Single and multiple dose pharmacokinetic evaluation of a transdermal delivery system of imipramine hydrochloride.

The transdermal route provides an attractive alternative to the presently used peroral therapy with tricyclic antidepressants due to the avoidance of first-pass metabolism and the associated side effects. In this investigation an earlier developed transdermal delivery system (TDS) of imipramine hydrochloride (CAS 113-52-0; IMH) was evaluated with respect to dose proportionality at three different dose levels. Linearity was observed with the lower doses. For the prediction of in vivo plasma levels, various pharmacokinetic parameters such as alpha, beta, volume of distribution, and AUC0-infinity. were determined by single dose intravenous administration (2 mg/kg).
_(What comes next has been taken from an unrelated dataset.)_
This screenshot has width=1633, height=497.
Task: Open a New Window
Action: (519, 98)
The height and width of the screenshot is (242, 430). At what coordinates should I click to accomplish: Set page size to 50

The lowest dose was selected for the multiple dose study taking into consideration the issues of stability, safety, therapeutic range and linearity of pharmacokinetics. At all dose levels the experimental plasma values were significantly lower than predicted levels (p < 0.05) but 30-50 fold higher than the therapeutic range with no significant difference at different dose levels. The plasma levels obtained by repeated application were comparable to that obtained in the single dose study. In addition, IMH exhibited dose proportional pharmacokinetics at the higher doses (above 50 mg/day). The developed TDS was able to maintain steady-state plasma levels for the entire duration of the multiple dose study.